*Direction*
Shift every coordinate in the answers by adding 51 to each number, and write out again everything from the line containing "Task: Open the Наложенный" down to the line containing "Expand the Albums", requests included. Leave out all other records.

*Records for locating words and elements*
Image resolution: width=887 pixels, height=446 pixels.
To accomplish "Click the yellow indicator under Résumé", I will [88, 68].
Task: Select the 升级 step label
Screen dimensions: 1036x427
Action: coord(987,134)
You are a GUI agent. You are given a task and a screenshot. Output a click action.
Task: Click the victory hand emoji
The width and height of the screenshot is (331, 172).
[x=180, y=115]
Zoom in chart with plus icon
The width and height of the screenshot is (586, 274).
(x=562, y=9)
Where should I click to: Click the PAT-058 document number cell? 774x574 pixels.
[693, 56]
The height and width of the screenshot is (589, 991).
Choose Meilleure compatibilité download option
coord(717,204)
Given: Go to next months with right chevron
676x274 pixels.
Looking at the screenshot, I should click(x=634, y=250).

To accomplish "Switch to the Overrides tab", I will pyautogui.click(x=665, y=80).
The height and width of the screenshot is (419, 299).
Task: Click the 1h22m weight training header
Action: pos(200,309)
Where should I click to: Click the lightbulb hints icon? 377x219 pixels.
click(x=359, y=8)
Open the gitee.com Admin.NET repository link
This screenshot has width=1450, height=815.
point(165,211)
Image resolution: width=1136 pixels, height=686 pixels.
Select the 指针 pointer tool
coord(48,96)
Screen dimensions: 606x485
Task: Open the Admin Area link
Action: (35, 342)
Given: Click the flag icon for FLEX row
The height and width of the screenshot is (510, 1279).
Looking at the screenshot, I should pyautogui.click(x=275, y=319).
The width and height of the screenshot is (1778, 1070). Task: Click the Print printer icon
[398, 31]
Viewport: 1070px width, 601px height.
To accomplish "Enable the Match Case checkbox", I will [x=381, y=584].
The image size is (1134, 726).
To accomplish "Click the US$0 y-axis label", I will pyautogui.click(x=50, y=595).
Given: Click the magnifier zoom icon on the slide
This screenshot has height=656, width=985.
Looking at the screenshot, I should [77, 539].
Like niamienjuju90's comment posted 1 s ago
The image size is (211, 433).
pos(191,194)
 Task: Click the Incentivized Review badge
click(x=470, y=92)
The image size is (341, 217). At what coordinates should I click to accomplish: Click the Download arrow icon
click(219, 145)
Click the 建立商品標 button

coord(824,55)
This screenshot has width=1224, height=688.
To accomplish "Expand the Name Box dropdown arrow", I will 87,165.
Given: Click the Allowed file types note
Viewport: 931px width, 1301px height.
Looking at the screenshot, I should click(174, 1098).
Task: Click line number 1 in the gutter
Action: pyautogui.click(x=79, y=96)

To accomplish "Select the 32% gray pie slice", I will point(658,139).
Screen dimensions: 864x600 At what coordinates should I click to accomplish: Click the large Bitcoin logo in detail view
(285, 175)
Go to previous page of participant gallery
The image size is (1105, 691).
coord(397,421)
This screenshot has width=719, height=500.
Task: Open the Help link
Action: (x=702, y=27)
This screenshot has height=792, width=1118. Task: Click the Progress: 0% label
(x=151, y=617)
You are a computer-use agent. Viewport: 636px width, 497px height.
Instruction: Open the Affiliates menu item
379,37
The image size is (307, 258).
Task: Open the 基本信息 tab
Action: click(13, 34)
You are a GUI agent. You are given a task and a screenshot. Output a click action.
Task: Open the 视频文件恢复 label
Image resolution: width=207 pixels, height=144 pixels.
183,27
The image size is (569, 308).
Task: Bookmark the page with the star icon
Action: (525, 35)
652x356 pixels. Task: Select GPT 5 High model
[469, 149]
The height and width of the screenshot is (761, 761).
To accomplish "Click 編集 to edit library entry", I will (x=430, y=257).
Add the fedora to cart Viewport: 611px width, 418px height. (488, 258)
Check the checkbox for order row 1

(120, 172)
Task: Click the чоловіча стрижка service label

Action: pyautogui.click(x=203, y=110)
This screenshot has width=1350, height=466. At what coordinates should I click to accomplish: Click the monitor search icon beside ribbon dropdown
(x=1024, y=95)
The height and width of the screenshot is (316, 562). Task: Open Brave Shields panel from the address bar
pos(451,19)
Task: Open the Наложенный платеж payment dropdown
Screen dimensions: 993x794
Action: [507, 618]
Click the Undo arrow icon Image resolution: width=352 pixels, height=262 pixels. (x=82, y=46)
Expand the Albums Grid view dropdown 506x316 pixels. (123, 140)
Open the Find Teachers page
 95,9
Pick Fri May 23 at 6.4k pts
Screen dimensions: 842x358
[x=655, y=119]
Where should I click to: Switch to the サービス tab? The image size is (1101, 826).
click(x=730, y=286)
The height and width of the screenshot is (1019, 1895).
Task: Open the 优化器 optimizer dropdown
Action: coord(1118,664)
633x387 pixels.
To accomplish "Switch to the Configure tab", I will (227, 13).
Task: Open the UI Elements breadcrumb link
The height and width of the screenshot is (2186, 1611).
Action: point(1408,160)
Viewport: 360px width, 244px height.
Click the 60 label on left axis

*Result of this task*
Task: Open the Наложенный платеж payment dropdown
Screen dimensions: 993x794
Action: [558, 669]
Click the Undo arrow icon Image resolution: width=352 pixels, height=262 pixels. (x=133, y=97)
Expand the Albums Grid view dropdown 506x316 pixels. (174, 191)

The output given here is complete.